Ads, unlike all of the above, are paid for by businesses, individuals or organizations to get information to readers. The Post and Courier tries to ensure that the information is accurate and appropriate in a newspaper, but it is a business deal. The customer is buying a product.
During this time of year, when political campaigns are heating up and elections are nearing, readers often question how newspapers go about striving for fairness and accuracy.
- Reporters and editors are responsible for presenting even-handed campaign news. That does not mean each candidate will get exactly the same number of column inches in the newspaper. It does mean taking note of candidates’ different perspectives. And it means similar news stories from various candidates will be handled similarly.

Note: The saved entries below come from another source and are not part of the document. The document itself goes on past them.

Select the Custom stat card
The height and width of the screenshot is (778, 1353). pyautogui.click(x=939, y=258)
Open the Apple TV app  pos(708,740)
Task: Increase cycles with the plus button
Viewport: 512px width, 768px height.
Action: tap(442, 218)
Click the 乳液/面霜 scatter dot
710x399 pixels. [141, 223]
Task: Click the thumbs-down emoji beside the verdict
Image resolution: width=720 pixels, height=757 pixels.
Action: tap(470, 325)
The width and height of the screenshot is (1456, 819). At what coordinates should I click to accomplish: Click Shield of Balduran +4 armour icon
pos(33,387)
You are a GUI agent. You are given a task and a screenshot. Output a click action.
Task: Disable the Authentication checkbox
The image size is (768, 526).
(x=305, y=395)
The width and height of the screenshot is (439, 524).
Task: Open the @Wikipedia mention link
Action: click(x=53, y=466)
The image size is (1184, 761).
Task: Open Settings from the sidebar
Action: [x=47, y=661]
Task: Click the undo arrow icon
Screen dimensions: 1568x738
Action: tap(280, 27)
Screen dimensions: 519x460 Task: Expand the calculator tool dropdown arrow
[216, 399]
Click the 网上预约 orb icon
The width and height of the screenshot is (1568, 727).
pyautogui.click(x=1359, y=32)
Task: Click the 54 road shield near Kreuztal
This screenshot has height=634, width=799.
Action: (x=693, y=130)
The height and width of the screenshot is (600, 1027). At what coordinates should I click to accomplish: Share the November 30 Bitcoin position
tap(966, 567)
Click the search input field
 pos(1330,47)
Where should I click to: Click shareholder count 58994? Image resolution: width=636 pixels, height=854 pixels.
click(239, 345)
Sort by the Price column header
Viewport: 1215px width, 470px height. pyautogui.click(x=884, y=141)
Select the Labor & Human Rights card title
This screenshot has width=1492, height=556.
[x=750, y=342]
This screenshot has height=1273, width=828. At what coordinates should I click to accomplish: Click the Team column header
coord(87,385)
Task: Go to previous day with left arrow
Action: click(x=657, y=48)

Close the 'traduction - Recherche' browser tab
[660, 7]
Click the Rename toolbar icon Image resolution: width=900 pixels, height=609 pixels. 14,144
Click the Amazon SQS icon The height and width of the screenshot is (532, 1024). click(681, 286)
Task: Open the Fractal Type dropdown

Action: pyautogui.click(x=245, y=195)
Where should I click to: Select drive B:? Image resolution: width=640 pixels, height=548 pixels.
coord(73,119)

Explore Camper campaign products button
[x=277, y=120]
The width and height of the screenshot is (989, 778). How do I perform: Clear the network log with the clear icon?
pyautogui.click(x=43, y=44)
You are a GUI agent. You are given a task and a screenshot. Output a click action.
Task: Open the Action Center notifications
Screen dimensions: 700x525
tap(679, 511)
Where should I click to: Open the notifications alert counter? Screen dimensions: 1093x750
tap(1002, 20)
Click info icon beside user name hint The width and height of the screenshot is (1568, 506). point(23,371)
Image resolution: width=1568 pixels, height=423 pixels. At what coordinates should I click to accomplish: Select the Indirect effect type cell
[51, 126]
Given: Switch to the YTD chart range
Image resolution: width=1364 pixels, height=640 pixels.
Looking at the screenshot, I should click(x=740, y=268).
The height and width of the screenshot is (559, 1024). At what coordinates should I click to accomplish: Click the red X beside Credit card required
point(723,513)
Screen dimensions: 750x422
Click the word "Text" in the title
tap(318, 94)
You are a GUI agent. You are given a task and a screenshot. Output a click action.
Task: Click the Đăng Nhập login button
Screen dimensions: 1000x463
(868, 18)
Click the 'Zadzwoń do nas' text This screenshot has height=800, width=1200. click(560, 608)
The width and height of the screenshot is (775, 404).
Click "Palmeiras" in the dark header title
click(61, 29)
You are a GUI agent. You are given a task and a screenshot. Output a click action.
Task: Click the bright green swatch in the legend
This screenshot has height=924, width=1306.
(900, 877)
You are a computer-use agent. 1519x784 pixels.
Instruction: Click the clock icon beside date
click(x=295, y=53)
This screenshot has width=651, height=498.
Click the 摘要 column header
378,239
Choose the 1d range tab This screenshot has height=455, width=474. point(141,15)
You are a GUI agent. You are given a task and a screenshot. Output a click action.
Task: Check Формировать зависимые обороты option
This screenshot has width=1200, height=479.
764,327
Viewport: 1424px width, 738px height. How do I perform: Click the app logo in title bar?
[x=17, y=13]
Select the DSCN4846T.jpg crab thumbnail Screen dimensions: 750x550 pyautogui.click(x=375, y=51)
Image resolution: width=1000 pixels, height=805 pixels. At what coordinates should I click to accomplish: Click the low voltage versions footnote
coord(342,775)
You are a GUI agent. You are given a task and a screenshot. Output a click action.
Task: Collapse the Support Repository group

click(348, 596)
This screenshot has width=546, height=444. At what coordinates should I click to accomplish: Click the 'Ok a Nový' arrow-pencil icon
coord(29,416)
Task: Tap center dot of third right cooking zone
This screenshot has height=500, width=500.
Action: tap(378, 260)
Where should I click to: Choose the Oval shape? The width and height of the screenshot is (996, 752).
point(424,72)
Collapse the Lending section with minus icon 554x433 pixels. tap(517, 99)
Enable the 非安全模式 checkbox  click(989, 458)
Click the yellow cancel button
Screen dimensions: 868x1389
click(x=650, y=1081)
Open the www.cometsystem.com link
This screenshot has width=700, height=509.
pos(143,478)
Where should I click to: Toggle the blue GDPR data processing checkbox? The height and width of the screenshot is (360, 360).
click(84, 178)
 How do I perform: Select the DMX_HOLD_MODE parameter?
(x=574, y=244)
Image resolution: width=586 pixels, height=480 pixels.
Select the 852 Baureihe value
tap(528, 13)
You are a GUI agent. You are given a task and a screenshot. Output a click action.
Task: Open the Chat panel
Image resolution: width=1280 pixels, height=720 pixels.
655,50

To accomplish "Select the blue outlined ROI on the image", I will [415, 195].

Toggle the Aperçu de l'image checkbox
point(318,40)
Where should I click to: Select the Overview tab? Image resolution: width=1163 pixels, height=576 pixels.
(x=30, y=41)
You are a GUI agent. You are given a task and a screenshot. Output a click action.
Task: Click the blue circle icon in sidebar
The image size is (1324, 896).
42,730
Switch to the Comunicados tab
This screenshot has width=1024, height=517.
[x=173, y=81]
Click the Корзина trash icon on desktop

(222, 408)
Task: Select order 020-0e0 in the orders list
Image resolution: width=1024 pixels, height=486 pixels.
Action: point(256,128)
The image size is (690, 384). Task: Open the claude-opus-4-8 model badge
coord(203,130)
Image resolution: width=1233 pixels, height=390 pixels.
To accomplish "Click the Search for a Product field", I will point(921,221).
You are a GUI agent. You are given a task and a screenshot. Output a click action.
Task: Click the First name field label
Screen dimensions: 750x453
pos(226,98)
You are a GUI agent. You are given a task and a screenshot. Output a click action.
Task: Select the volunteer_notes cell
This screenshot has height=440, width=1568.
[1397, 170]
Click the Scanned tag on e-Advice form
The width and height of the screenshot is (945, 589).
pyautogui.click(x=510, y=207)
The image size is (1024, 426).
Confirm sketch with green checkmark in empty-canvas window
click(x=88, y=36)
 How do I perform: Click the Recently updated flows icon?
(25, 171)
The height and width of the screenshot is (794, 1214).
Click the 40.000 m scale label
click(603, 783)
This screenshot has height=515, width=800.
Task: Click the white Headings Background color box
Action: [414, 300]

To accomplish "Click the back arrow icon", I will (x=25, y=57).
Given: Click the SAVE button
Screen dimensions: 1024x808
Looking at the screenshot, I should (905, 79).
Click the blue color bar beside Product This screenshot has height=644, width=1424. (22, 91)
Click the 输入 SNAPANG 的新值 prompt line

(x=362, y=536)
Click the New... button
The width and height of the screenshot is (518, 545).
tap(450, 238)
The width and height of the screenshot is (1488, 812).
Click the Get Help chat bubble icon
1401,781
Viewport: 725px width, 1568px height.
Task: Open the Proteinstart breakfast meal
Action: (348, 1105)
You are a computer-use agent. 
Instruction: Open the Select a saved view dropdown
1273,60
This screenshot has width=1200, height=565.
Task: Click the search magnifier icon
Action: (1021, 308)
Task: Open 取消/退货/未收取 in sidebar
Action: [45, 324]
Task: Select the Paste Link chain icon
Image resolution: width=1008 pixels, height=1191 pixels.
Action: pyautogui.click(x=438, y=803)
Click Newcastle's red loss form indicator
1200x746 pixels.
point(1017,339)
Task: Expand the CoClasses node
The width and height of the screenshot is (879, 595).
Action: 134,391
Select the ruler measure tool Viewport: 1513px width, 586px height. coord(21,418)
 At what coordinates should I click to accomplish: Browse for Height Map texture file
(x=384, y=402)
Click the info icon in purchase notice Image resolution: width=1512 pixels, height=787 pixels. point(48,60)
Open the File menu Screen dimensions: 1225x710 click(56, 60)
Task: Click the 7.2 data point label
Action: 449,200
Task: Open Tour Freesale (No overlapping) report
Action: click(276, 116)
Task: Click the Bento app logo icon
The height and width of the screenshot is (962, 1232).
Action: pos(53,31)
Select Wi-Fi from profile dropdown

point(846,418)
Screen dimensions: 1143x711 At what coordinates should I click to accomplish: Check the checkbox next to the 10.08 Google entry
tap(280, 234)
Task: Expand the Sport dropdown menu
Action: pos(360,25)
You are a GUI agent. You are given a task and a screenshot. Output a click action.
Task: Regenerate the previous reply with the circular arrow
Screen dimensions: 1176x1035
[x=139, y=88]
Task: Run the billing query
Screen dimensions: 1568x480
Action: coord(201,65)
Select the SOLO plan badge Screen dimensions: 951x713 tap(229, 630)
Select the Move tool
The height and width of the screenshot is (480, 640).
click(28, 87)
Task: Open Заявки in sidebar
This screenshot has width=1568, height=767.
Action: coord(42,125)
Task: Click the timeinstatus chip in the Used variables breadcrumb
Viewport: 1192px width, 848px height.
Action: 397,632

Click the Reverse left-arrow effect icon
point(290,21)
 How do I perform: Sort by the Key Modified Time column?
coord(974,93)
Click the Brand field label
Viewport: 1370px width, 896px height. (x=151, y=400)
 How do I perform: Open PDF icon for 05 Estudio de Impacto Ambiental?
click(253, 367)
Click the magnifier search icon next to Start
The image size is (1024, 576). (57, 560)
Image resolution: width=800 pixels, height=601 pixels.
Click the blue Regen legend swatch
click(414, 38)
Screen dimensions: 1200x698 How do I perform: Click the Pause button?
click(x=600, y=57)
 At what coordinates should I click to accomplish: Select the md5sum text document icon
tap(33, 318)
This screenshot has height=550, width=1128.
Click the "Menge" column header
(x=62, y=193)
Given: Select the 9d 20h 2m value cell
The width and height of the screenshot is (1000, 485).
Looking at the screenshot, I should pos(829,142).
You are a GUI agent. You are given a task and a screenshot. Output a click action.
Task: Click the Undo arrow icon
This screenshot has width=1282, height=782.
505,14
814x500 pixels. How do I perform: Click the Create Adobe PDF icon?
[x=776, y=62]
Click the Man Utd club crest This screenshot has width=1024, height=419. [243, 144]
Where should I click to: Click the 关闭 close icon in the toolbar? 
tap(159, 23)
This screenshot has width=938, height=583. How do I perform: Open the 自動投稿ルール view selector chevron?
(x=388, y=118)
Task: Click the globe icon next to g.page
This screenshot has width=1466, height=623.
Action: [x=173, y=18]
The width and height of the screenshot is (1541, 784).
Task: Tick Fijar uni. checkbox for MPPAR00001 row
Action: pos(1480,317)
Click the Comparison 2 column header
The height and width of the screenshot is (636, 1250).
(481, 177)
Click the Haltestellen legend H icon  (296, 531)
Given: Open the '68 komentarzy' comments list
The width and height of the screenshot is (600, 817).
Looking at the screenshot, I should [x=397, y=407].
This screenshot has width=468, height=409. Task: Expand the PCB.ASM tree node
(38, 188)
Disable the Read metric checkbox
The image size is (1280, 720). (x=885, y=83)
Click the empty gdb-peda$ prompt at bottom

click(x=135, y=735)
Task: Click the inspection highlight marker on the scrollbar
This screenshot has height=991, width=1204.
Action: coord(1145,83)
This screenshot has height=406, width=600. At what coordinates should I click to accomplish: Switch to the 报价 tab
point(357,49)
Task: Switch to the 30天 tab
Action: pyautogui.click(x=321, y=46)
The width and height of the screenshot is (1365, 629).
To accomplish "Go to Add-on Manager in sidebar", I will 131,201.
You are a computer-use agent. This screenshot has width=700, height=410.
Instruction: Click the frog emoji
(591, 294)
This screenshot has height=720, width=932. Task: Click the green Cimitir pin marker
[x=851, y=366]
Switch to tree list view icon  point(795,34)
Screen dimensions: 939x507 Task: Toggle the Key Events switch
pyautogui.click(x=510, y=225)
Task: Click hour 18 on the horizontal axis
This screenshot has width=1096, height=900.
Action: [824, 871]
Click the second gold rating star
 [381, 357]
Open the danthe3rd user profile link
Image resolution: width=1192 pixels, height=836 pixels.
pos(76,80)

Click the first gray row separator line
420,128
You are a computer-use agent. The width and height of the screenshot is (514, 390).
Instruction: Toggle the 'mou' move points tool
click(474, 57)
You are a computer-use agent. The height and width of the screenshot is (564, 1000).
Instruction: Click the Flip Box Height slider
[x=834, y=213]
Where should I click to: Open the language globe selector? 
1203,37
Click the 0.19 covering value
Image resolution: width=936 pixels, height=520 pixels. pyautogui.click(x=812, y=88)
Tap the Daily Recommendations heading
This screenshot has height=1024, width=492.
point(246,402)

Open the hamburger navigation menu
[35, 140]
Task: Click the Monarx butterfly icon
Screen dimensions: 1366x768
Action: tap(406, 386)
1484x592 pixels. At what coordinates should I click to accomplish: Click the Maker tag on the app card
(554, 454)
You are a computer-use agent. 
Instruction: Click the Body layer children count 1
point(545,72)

- The editorial board of The Post and Courier researches races, interviews candidates and, usually, endorses candidates on the editorial pages. It does not endorse candidates in primaries.
- The amount and type of paid advertising is up to the candidates and their endorsers.
Recently, Ted Power, a Mount Pleasant Town Council member who was defeated in his re-election campaign, asked for clarification about the newspaper’s policy regarding paid political advertising.
Why was it, he wanted to know, that a group called “Mount Pleasant Citizens Action Committee” was allowed to buy large ads in the paper and not required to publish an address?
Good question. The Post and Courier erred. In South Carolina, it is required that the name and address be included in the advertising so that the sponsoring individual or group can be contacted by mail.
Also, he asked, how much fact checking does the newspaper do to determine whether allegations are correct? Power said that several statements in recent advertisements to support his opponents were misleading if not downright wrong.
Lucy Talley-Chapman, general manager of The Post and Courier, said the ad to which Power referred was not handled according to the department’s policy, which calls for the content to be reviewed prior to publication.
The account executive should have handed the ad over to the representative most familiar with the political ad process. That representative would then see to necessary fact checking.
“This has been a lesson for all of us, and we have taken steps to prevent recurrence,” she said.
Often, she said, political statements can be read different ways from different vantage points.
For instance, the ad said, “At least three of the four incumbents are Democrats or support the Democrat’s agenda.” Power contended the statement was misleading in that only one candidate was a Democrat. Talley-Chapman says she understands how someone could misinterpret the statement but points out that it is indefinite enough to get by. When candidates are trying to sell themselves, voters do well to scrutinize political pronouncements – to look for innuendo and to weigh information from all candidates to determine credibility.
The newspaper’s role is not to suppress information but to disseminate it. Talley-Chapman said she rarely has refused ads, although it is not unusual for the ad department to ask a customer to correct an inconsistency.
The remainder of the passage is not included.